– By Priyanka Sawant

Menopause and alcohol consumption is a relationship left mostly unexplored. While menopause symptoms and symptoms of alcohol consumption are usually studied separately, their combined bonanza is hardly ever talked about. Well, it might surprise you to know that a number of menopause symptoms affect the same areas of your body that alcohol does. So your body takes double the hit through menopause and alcohol consumption when it needs to be nurtured and cared for instead.

Now you might find yourself dredging up the article you came across in some magazine that said how great wine is for your health. While it might have a sliver of truth, reality for the most part begs to differ. Age makes women and men more sensitive to alcohol. The effects of alcohol you might have felt after consuming an entire bottle in your 20s, now you might feel after drinking a glass or two during menopause. We all know how bad our hangovers have become as we’ve aged!

The reason is that your body holds less water because your cartilage and tendons tend to lose their ability to retain water as you age. Less water in the body equals to less alcohol being diluted, which results in feeling the effects of alcohol more quickly. Women feel the effects of alcohol more acutely than men due to their smaller size. So we absorb alcohol faster than men do. We have fewer enzymes used to regulate alcohol in our stomachs compared to men. This gives birth to the stereotype of women being lightweight drinkers. Unfortunately, it has its basis in biology.

Drinking Alcohol ANd Menopause

Moderation, it is said, is the key to everything in life. It might be hard to define what falls under moderate from person to person though. What might be moderate for you, might make another pass out blind drunk. And vice versa.

A number of things have to be considered to define moderate alcohol consumption. Age, weight, familiarity to drinking alcohol, other health conditions you might be dealing with, medications you might be on, are some of the factors that influence how your body might respond to varying quantities of alcohol.

Once you start drinking it might be hard to draw the line between moderate drinking, flirting with the line and going straight over. Especially as we age and go through various mental, emotional and physical changes, alcohol might take on a different role in your life. Menopause struts in and changes the game. Menopause symptoms arrive like a tornado into your life, altering everything you believed to be true about your body and yourself. So when alcohol is added to the mix, there’s a good possibility of a shitstorm on the horizon. 
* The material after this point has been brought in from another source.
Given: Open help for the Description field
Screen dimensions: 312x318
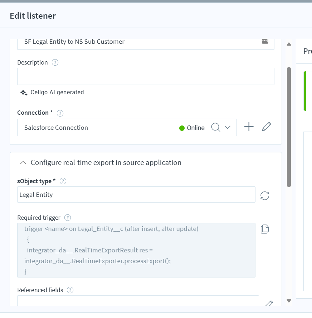Looking at the screenshot, I should [x=55, y=62].
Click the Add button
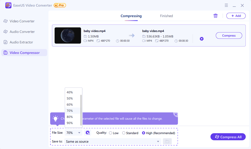 (x=236, y=16)
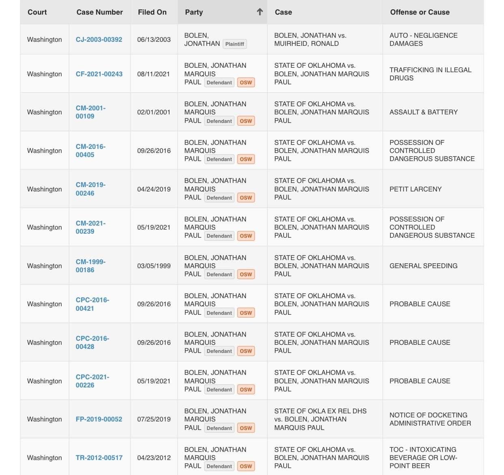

So let’s take a look at the effects of alcohol consumption on your body when you’re going through the customised hell of menopause.

Effects of Alcohol Consumption During Menopause

Mental Loss Of Reality :

Once inebriated, you might not even realise when one drink turns to five. Alcohol leads to changes in your typical behaviour and impairs your ability to make smart decisions. Your mental clarity goes for a toss. Menopause symptoms, in their own right, screw with you mentally as well. Someone tapping their leg, or an innocent comment by your partner, might just set you off. It’s not the world out to irritate you, it’s just menopause symptoms setting your teeth on edge.
Irritation, Anxiety and Depression, are some of the major menopause symptoms you need to look out for. Keeping an eye out on your mental health and managing the various menopause symptoms, is of utmost importance. You might need to alter your habits and lifestyle to accommodate the ever changing needs of your body. 
 
You might be in 7th heaven as you feel the woozy warmth from the alcohol sliding from your tongue, down your throat, into your stomach. Effectively driving all of your menopause woes right out of your brain. However, alcohol is a depressant. While your brain loves a bit of alcohol, any more of it makes the chemicals in your brain go lopsided right alongside your balance. Your emotions and inhibitions might also be all over the place, with the contents of your stomach. Since women enduring menopause symptoms are more susceptible to anxiety and depression, alcohol can make those negative feelings a whole lot worse.